树林深处搭满了零乱的草棚,黑漆漆高高矮矮的一大片,都在风中颤索,夜风吹来了混杂着人畜便溺的臭味,还有什么人疲惫的鼾声。只有一座草棚檐下挂了一盏马灯,碧奴不知道那是不是路人们说的衡明君的马棚,她借着马灯暗淡的光晕朝棚子里张望,偌大的棚子里空空荡荡的,三匹白马站在食槽前嚼食着夜草,银白色的马鬃在黑暗中闪着高贵的湿润的光芒。碧奴去推马棚的栅门,栅门后一个黑影一闪,一个冰凉的铁物不轻不重地落在她的手上,竟然是一把镰勾。惊骇之下,她看清楚是一个赤裸上身的老马倌,佝偻着腰埋伏在暗处,就是他用镰勾压住了她的手。
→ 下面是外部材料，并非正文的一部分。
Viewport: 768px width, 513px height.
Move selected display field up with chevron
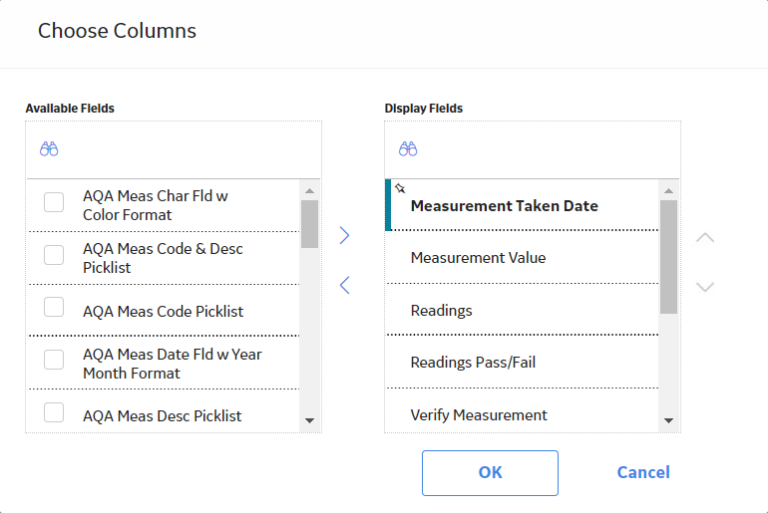pos(705,238)
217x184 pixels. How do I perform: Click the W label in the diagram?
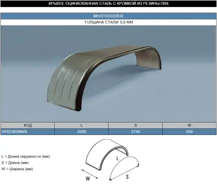click(88, 178)
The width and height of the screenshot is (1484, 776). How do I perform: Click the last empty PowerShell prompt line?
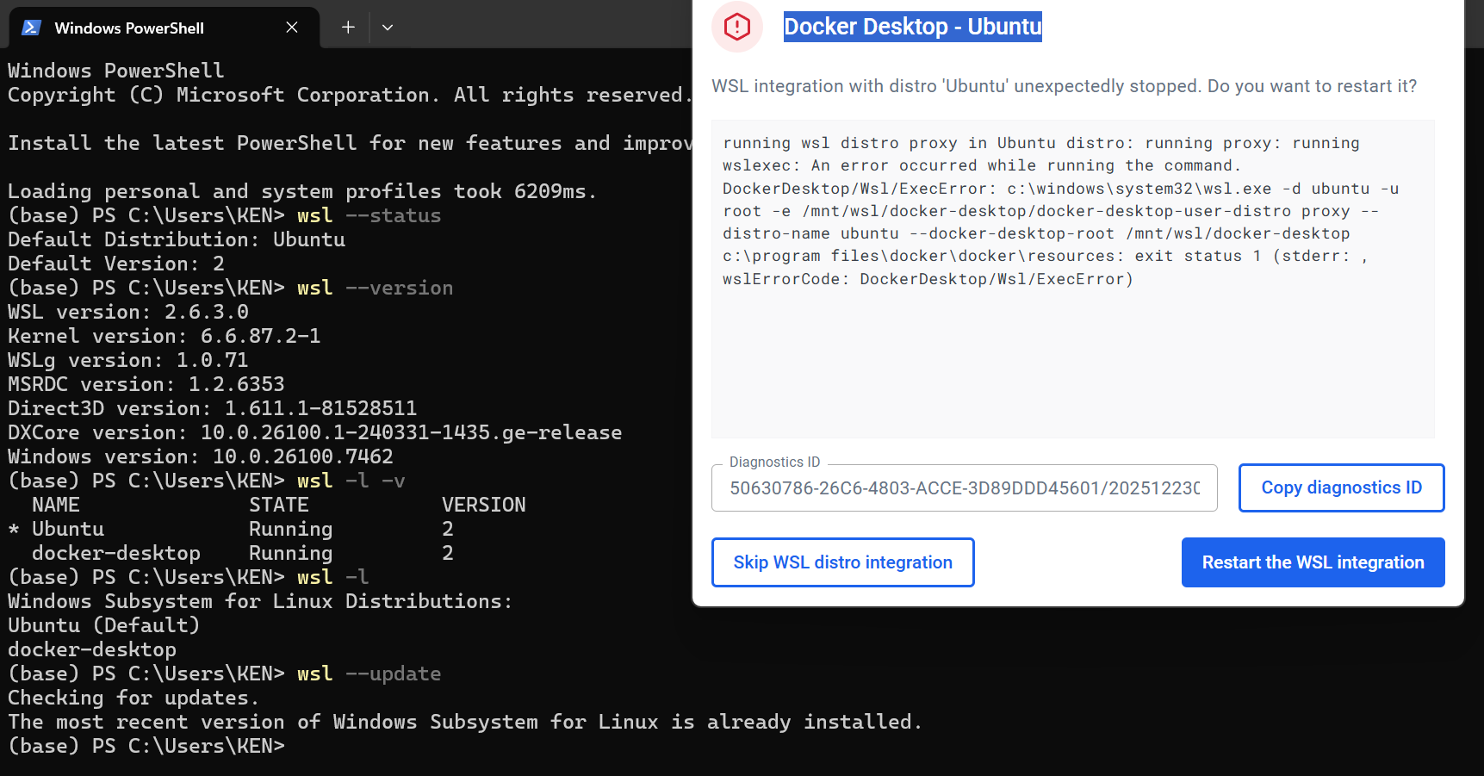coord(146,746)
告诉过你们了,谁也不准进马棚,再来把你当偷马贼论处。老马倌把镰勾放在自己的脖子上比划了一下,恶声恶气地说,偷百春台的白马,要杀头的!
……

鹿人

男孩们把碧奴拖到了羊舍里,被吵醒的羊倌拿了根木棍来打人,看见地上的碧奴就把棍子扔掉了,他眦着牙齿笑起来,说,我以为你们抓了头野鹿呢,没想到是抓了个人来,还是个年轻标志的小女子!羊倌赶开了几头羊,把昏迷的碧奴拖到了避风的草堆上,他还想把男孩们也赶走,可是男孩们坚决不肯离开他们的猎物,他们说,臭羊倌,你的心思我们知道,别想得美,是我们抓来的女鬼,我们还没审问她呢。
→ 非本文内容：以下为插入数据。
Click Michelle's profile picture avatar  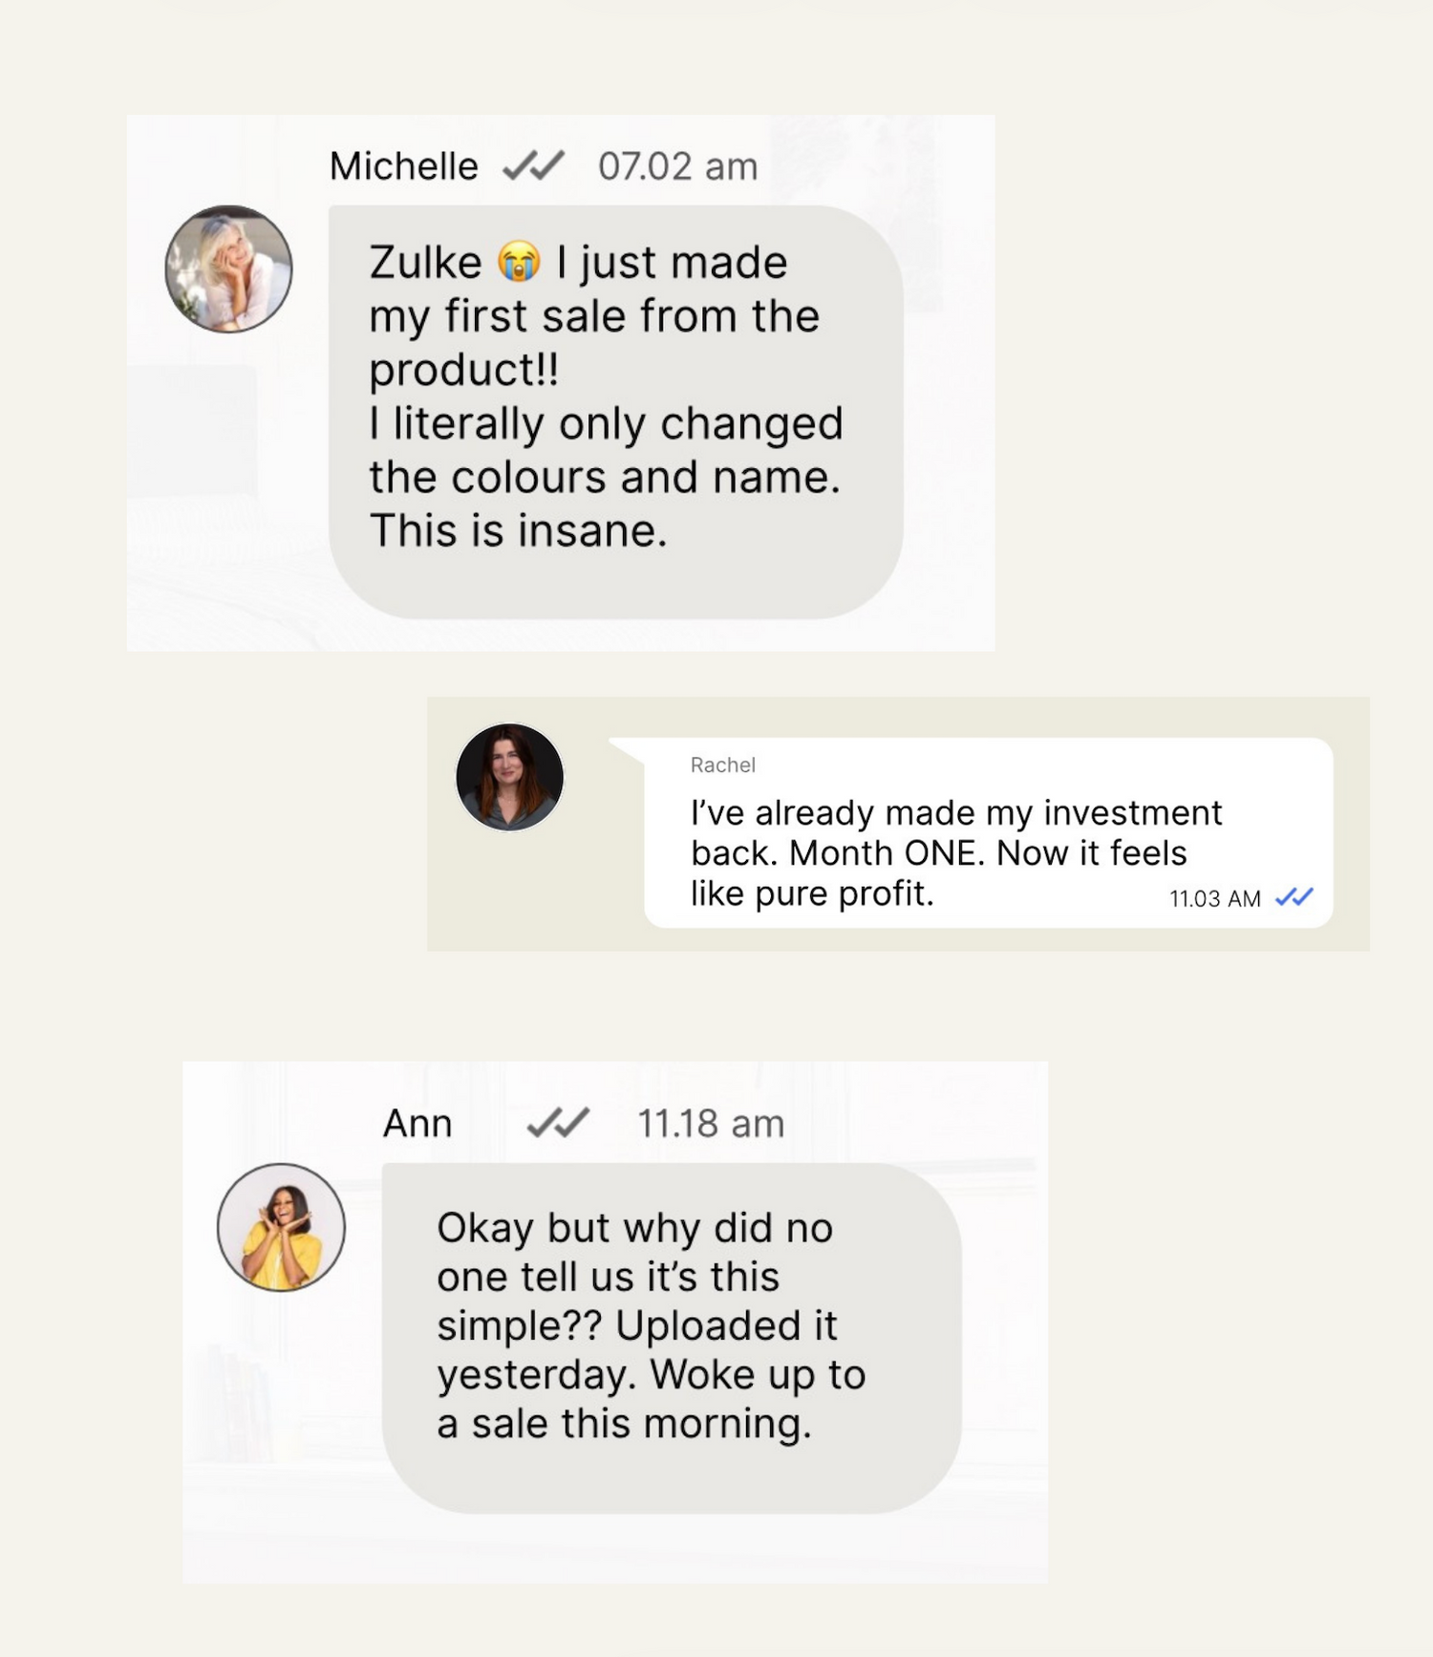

由于碧奴包裹里的所有东西都已经分赃完毕,他们安静了许多,对赃物的态度也变得实际而挑剔起来。一个名叫枢密鹿的男孩很快脱下了岂梁的冬袍,嫌袍子太大,不合身,他拿着冬袍要换那只兔皮帽,兔皮帽的新主人慷慨地换给了他,一转身枢密鹿就意识到自己做了亏本买卖,反悔了,要去讨回冬袍,头上的兔皮帽又不舍得还人,于是枢密鹿就和短刀鹿扭成了一团,刹那间羊舍里又喧闹起来,有男孩要将军鹿过来主持公道,将军鹿却拿了一根腰带躲在暗中,欣赏着自己光裸的肚子上的锦纹腰带,他说,打,打,谁打赢了东西归谁!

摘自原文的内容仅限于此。